### Given records ###
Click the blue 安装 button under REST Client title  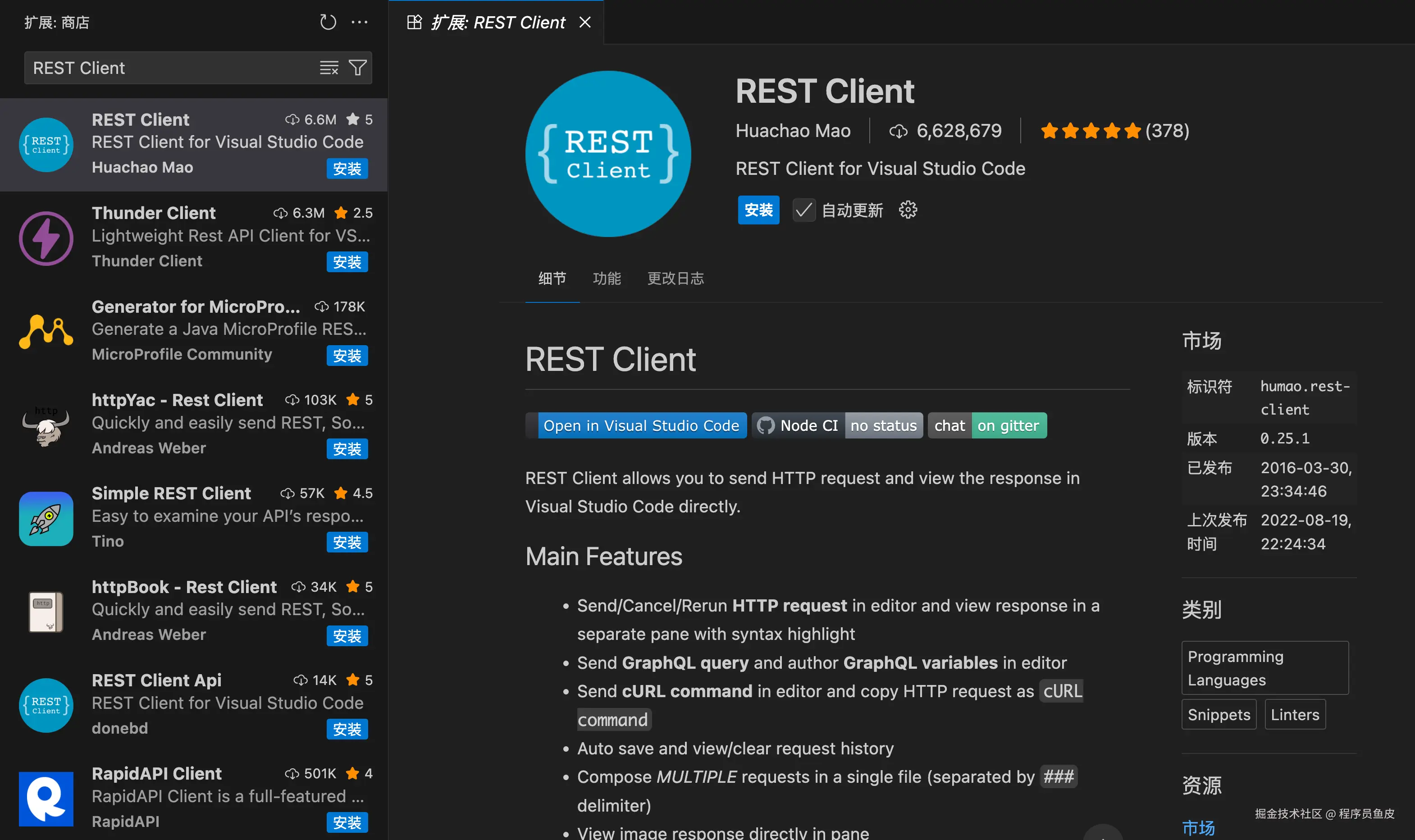[x=758, y=210]
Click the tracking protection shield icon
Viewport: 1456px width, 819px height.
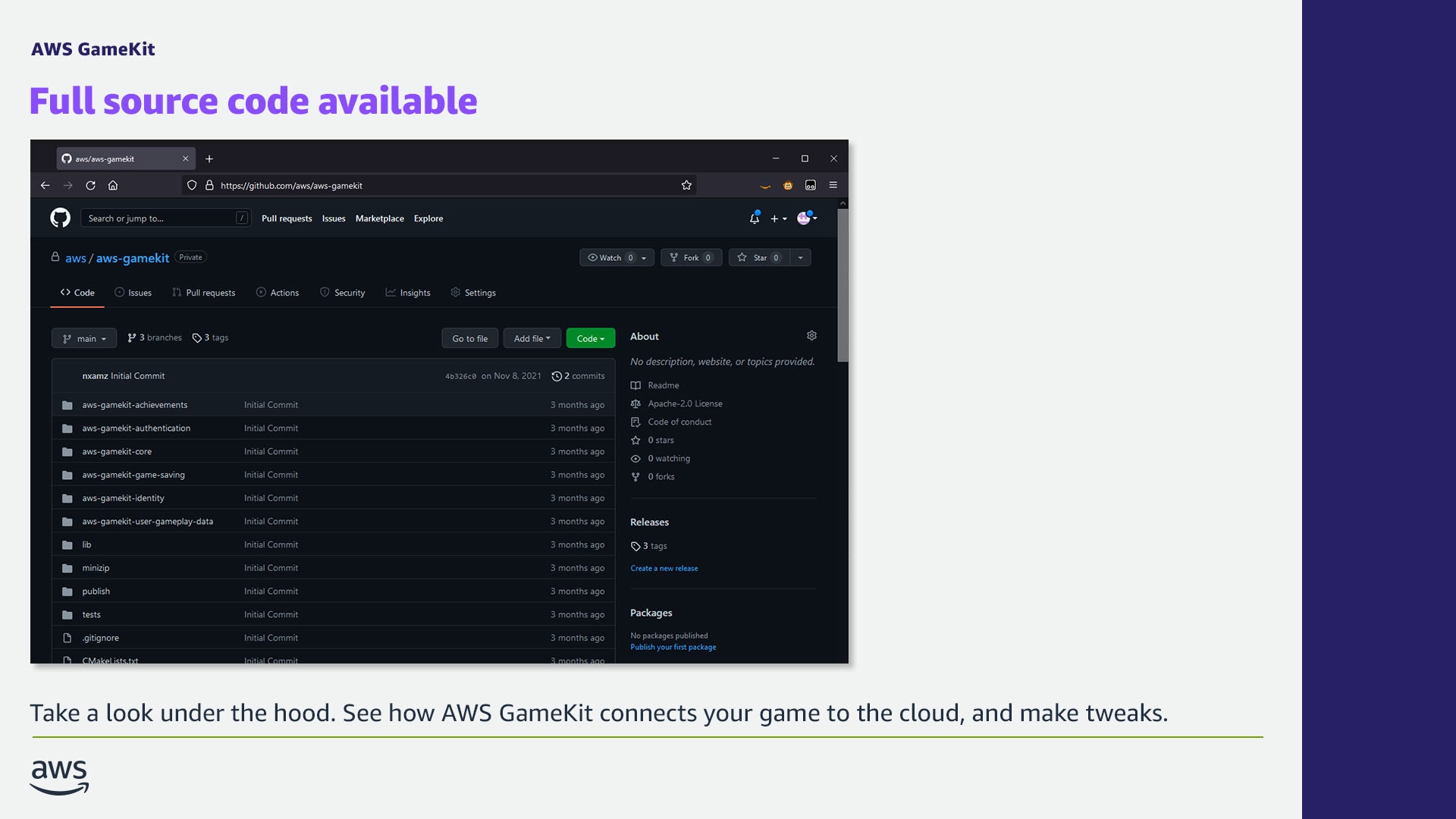[x=192, y=184]
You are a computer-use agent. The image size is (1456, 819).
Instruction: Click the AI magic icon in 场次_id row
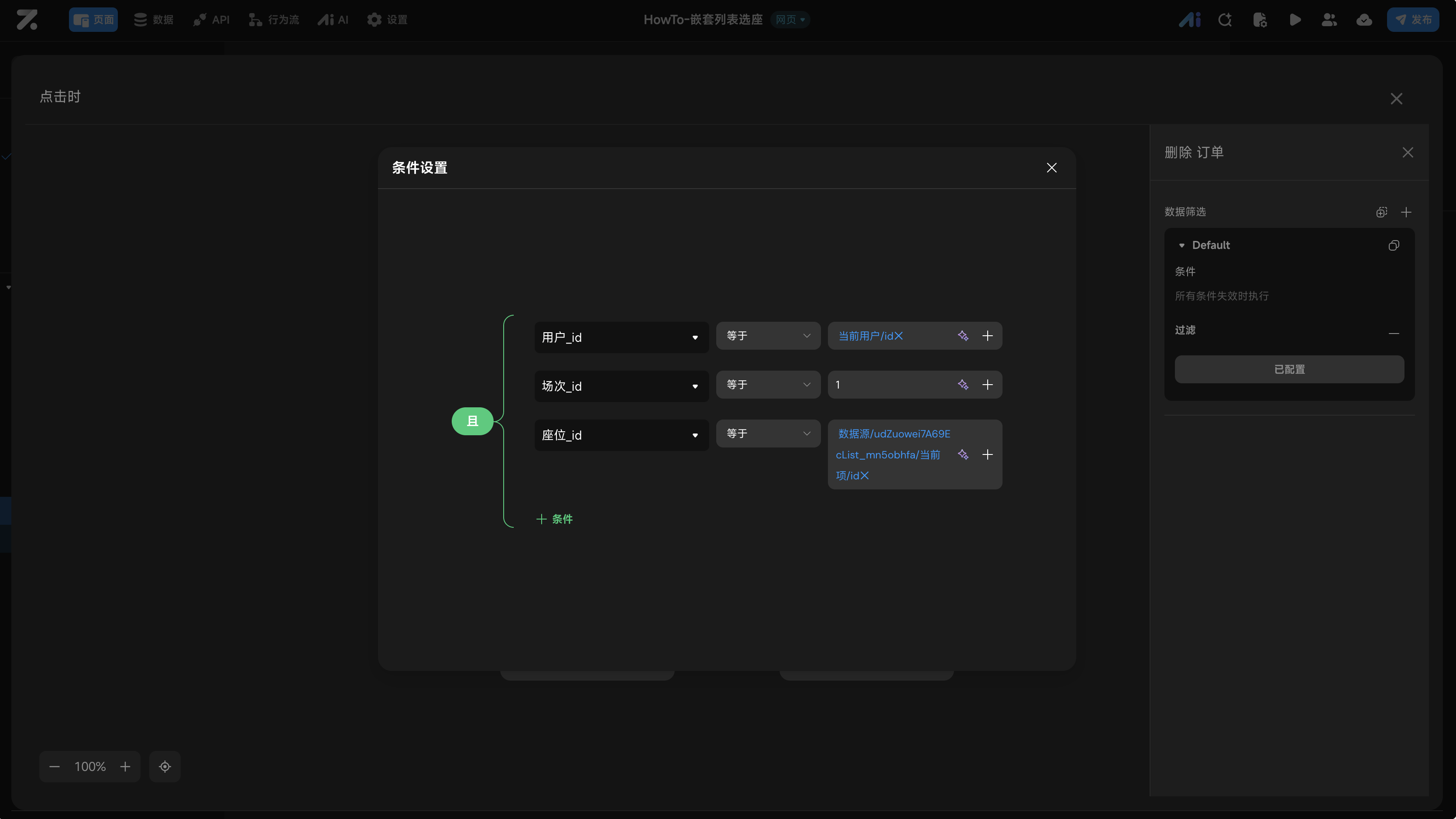963,385
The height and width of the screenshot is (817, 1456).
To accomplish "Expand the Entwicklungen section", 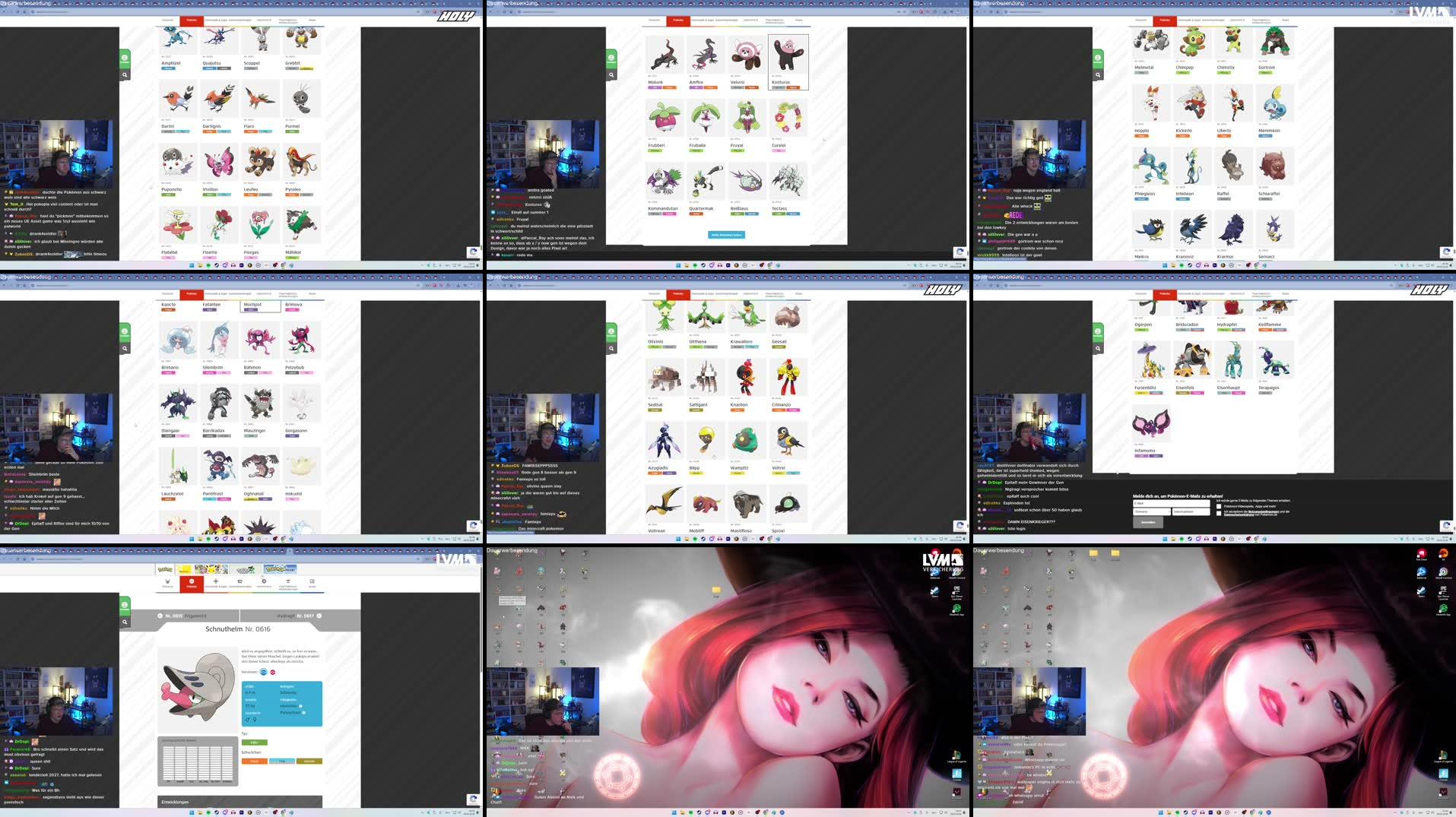I will tap(175, 802).

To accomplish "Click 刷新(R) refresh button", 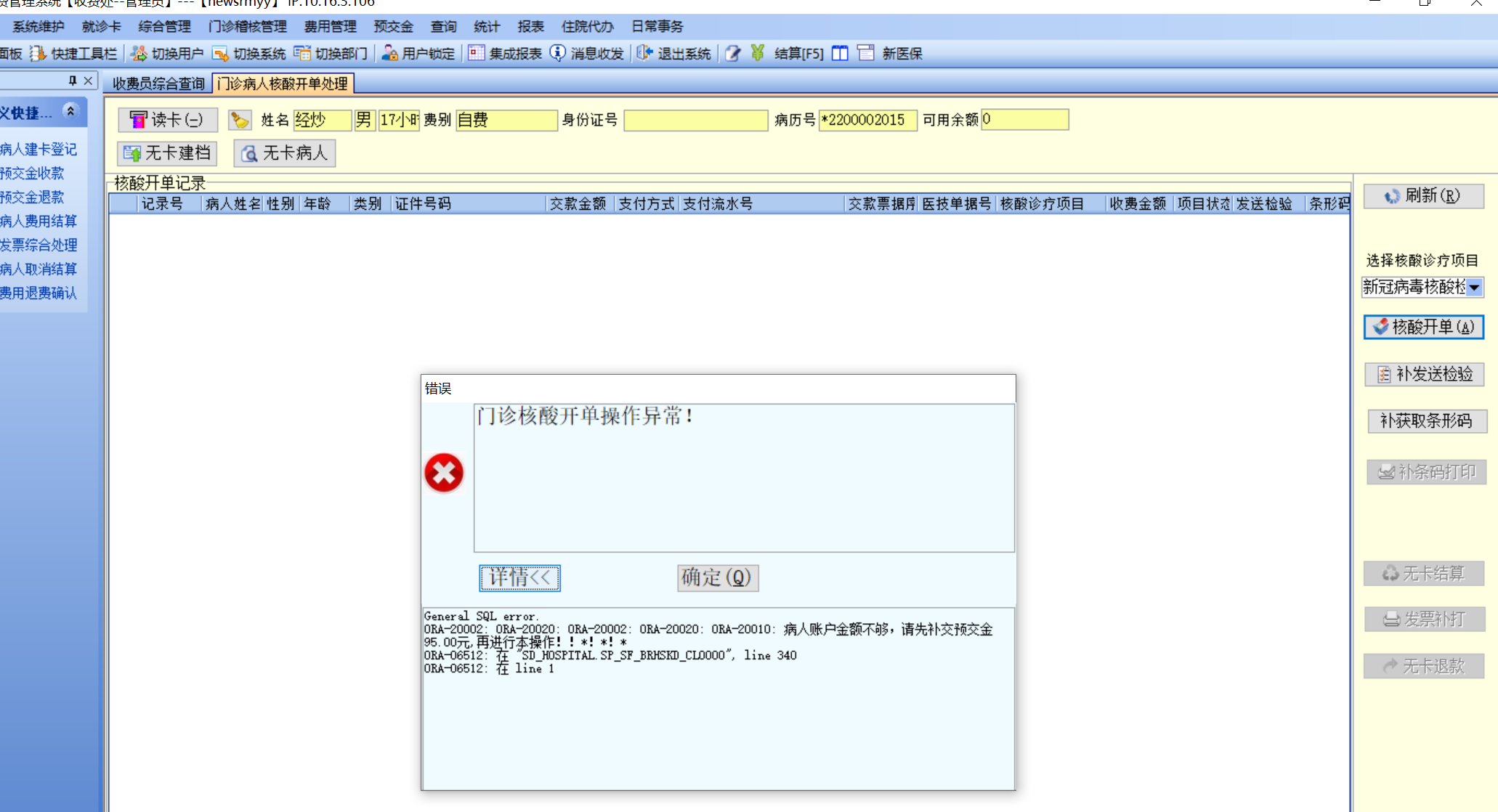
###
▶ What you need to do: Reproduce the listing above from the line that holds "Click the tracking protection shield icon" through the line that holds "The height and", both included, with the pictures left out.

▶ Task solution:
Click the tracking protection shield icon
Viewport: 1456px width, 819px height.
[x=192, y=184]
You are a computer-use agent. The image size is (1456, 819).
Instruction: Click the AI magic icon in 场次_id row
963,385
The height and width of the screenshot is (817, 1456).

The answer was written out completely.